- Battle of Tabankort (2014): Part of Mali War
| Date | July 19–22, 2014 |
| Location | Tabankort, Gao Region, Mali |
| Result | Indecisive |

Belligerents
- GATIA MAA-Loyalist CM-FPR MINUSMA: MNLA HCUA MAA-Dissident

Commanders and leaders
- El Hadj Ag Gamou Yoro Ould Daha: Hassan Ag Fagaga

Strength
- 200: Unknown

Casualties and losses
- 6 killed 15 injured: 10 killed 35 injured

= Battle of Tabankort (2014) =

Between July 19 and 22, 2014, pro-government rebels from GATIA and other militias clashed with rebels from the MNLA, HCUA, and dissident MAA in Tabankort, rural Gao Region, Mali. Clashes were paused after MINUSMA intervened.

== Background ==
On May 21, 2014, rebels from the National Movement for the Liberation of Azawad, the High Council for the Unity of Azawad, and the dissident faction of the Arab Movement of Azawad defeated Malian and pro-Malian forces in Kidal, effectively capturing the city. The rebels also took control of Anefif, which was abandoned by Mali. On May 24, clashes broke out in the nearby town of Tabankort, killing at least seven people, but the circumstances surrounding the clashes are unknown. The MNLA accused MOJWA of ambushing MNLA fighters, although French media reported the clashes were between pro-government and pro-rebel factions of the MAA. A few days later, new clashes broke out in Tabankort between the MNLA and pro-government MAA.
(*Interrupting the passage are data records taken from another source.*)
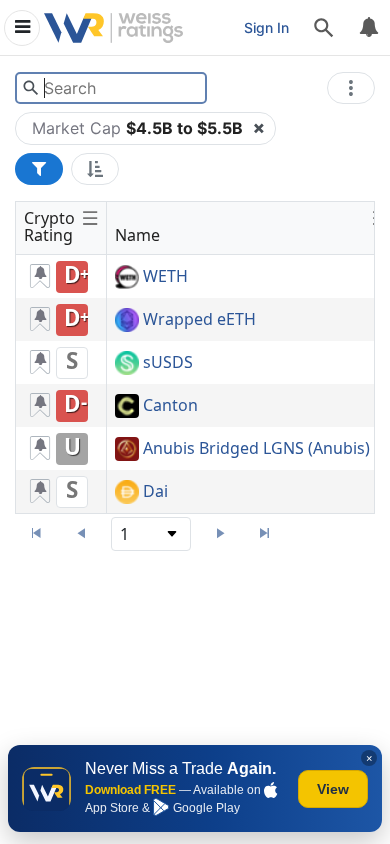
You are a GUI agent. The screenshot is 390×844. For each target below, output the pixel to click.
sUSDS (168, 363)
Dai (155, 492)
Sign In (266, 27)
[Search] (324, 28)
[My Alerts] (368, 28)
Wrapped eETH (199, 320)
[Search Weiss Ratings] (30, 88)
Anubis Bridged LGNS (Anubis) (256, 449)
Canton (170, 406)
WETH (165, 277)
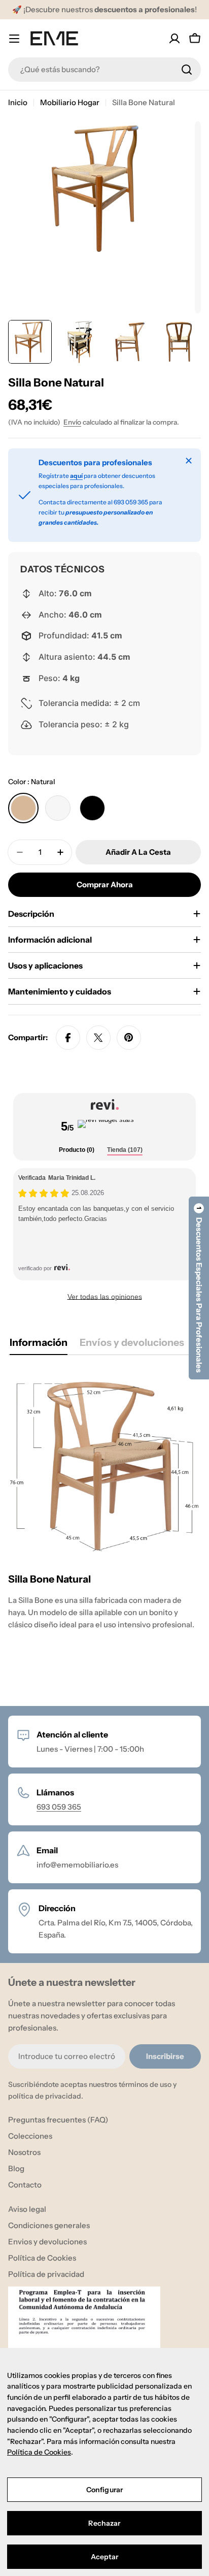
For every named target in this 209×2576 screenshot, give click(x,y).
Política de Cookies (39, 2452)
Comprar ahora (105, 884)
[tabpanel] (104, 1526)
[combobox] (104, 69)
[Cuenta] (174, 39)
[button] (199, 1288)
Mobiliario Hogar (69, 102)
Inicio (17, 102)
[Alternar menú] (14, 39)
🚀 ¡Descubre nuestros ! (104, 9)
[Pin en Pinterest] (129, 1037)
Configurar (104, 2489)
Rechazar (104, 2523)
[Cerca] (188, 460)
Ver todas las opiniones (104, 1297)
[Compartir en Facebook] (68, 1037)
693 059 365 (59, 1807)
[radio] (23, 808)
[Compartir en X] (98, 1037)
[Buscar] (187, 69)
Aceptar (105, 2556)
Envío (72, 422)
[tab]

On July 11, clashes broke out in Anefis, with the MNLA, HCUA, and dissident MAA fighting against the loyalist MAA, GATIA, and CM-FPR. The pro-government side was led by El Hadj Ag Gamou, an Imghad Tuareg, and Yoro Ould Daha, a Lemhar Arab. Gamou commanded around 200 troops. Rebel fighters were led by Hassan Ag Fagaga. Rebel forces remained in control of the town.

== Battle ==
Clashes broke out again in Tabankort, particularly near Anefis and Bourem on July 19. The three main towns seeing fighting were Tabankort, Akaskaza, and Tabrichat. On July 21, MNLA fighters shot at camp of nomadic Arabs near Tabankort, killing one woman and injuring three others. The three injured were evacuated by MINUSMA. Both the rebels and pro-government militias claimed victory in the clashes near Tabankort on July 22, with the MNLA claiming that MINUSMA intervened just before the MNLA was planning to launch an offensive that would've pushed the loyalists out of their positions.

== Aftermath ==
The MNLA claimed that several dozen loyalist fighters were killed and injured, but did not give any specifics. Malian media reported several dozen deaths across both sides. One report in particular stated ten rebel fighters were killed and thirty-five were injured. Of those injured, twenty-five were serious. Loyalist fighters saw six killed and fifteen injured.

Fighting broke out again in Ersane, near Tabankort, on July 31. Several loyalists were reportedly killed in the clashes.